Excellent, excellent. And sometimes people ask us, Dr. Ben, what do you do in the Telehealth sessions? Right, yeah, I’m interested in working with your team, but what happens? What do you do in these Telehealth sessions? What do you talk about? Well, everything that you just shared is exactly our main focus, education, creating a comprehensive toolkit, tweaking that, adjusting it and improving it over time and checking in for that emotional support along the way. What did you get out of our sessions, as we worked together over a period of six months?

Mike

Yeah, I think it was, well there were lots of things, but two main ones I would say, the first one is being able to speak to someone who’s seen this before, right.
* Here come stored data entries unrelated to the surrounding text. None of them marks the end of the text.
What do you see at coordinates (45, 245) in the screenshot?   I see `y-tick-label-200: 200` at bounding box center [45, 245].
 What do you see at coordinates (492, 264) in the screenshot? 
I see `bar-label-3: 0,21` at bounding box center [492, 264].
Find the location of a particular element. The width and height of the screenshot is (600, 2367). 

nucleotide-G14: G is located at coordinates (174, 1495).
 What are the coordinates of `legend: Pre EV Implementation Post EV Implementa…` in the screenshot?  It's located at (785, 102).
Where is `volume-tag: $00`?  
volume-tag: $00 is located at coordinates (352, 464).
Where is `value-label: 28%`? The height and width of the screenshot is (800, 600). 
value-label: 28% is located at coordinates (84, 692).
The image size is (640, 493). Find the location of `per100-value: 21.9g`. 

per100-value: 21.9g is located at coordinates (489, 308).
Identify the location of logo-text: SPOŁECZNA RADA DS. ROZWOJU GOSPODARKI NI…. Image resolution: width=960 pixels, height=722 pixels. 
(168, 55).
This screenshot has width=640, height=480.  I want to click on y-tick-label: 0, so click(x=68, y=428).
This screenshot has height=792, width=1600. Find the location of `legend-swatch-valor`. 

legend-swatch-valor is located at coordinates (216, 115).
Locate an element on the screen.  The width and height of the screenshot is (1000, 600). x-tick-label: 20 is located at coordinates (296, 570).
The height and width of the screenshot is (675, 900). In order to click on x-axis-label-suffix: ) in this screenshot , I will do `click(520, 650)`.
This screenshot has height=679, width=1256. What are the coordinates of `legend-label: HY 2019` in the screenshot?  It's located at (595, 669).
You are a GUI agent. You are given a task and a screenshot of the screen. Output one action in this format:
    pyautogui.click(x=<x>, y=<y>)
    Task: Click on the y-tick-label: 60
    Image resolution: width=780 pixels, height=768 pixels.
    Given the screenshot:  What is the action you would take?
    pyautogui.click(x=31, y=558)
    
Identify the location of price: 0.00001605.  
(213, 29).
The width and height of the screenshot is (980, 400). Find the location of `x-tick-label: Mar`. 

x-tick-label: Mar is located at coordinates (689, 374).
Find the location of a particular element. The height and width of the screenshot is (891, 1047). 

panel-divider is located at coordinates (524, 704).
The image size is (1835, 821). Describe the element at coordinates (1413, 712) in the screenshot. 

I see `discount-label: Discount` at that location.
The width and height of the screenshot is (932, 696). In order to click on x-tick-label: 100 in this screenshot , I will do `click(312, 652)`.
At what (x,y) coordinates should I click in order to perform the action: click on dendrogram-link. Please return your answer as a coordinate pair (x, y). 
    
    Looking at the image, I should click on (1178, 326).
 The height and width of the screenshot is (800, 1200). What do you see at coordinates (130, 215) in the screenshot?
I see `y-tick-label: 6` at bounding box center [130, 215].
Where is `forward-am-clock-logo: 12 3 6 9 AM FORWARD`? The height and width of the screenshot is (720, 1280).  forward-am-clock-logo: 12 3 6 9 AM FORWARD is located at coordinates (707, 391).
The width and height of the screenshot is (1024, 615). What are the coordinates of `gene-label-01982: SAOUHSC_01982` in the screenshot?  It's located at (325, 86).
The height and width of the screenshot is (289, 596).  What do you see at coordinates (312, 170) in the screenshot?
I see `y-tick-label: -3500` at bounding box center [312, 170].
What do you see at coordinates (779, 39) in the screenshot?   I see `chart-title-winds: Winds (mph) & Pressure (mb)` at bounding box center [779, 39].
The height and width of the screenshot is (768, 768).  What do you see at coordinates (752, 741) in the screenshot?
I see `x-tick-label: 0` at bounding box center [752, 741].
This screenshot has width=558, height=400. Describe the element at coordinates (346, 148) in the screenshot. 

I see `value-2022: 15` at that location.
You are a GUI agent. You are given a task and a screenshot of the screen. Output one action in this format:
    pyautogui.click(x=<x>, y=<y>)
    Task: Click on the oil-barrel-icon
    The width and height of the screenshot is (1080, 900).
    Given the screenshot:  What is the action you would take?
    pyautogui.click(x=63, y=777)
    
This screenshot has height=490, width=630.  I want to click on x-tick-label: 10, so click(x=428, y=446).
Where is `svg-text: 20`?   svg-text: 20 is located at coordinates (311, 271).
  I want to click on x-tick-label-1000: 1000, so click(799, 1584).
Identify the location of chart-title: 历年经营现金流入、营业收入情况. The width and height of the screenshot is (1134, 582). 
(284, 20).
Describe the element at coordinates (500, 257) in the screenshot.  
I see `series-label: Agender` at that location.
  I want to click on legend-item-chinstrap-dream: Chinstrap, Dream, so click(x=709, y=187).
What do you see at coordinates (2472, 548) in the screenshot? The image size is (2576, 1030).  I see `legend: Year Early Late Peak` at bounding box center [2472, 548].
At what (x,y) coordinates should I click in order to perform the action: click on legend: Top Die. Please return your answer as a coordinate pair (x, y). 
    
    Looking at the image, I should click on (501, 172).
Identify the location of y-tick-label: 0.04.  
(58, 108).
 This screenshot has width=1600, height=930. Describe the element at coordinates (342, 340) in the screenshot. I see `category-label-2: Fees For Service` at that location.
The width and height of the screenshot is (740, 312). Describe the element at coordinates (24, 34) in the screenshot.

Like I said, I went to some professionals here and they said, well, you know, there’s really not much you can do. It’s just something that you have to deal with. And that’s really disheartening, having a plan, and then being able to follow up with someone who deals with this on a daily basis was extremely helpful. Just speaking to people. The second part is sharing with other patients that you have. I’ll say this, especially during COVID times where it’s getting a little bit better. I don’t know how it is in the states, but in Canada, it’s still pretty tight here, in terms of getting out. But especially times when you’re isolated in your home and there’s no noise and the house is really quiet, and you have no one to speak to, right. I think that just exacerbated the situation where you’re basically isolated with this condition. And I think being able to speak to someone and to others and to a group of people, I think really helps. And it helps you understand that there’s a method that can definitely work in making you better and that hopelessness is gone, right. And I think that’s what you provide. So thank you.

Ben Thompson, AuD.

Excellent, you’re so welcome. And when we started working together, it was under my company named Pure Tinnitus, that has transitioned Treble Health, and we still provide Telehealth sessions, Telehealth consultations, typically on a monthly or biweekly basis. And we also provide the group coaching for anyone who’s in an active subscription plan with us. So still what you shared are still the fundamentals of what we offer for the tinnitus community. And one of my roles as the CEO, as the company founder and owner, is to get the best qualified audiologists. People who have more experience than me, to provide the Telehealth appointments, to provide the counseling and to be involved with your care. So that even if you who live in a small town, you may have seen the best doctors in your local area. Well, one of my personal goals is to try to connect you, who wants to see the best doctor available, via telehealth, via technology, to speak with someone who has worked at a major hospital in New York City or Los Angeles, us or San Francisco or someone else who has a lot of experience with that. So this has been another amazing episode of the Treble Health Podcast here with Mike, who so openly shared his story. Thank you, Mike, I’ll leave the last words here for you. And again, thank you for sharing your story and your time.

Mike

Yeah, thank you so much. I just want to say to anybody who’s watching, there’s certainly hope in getting better and a systematic approach to retraining I think will really help.

Ben Thompson, AuD.

Thank you everyone, and we’ll talk to you soon. Bye bye.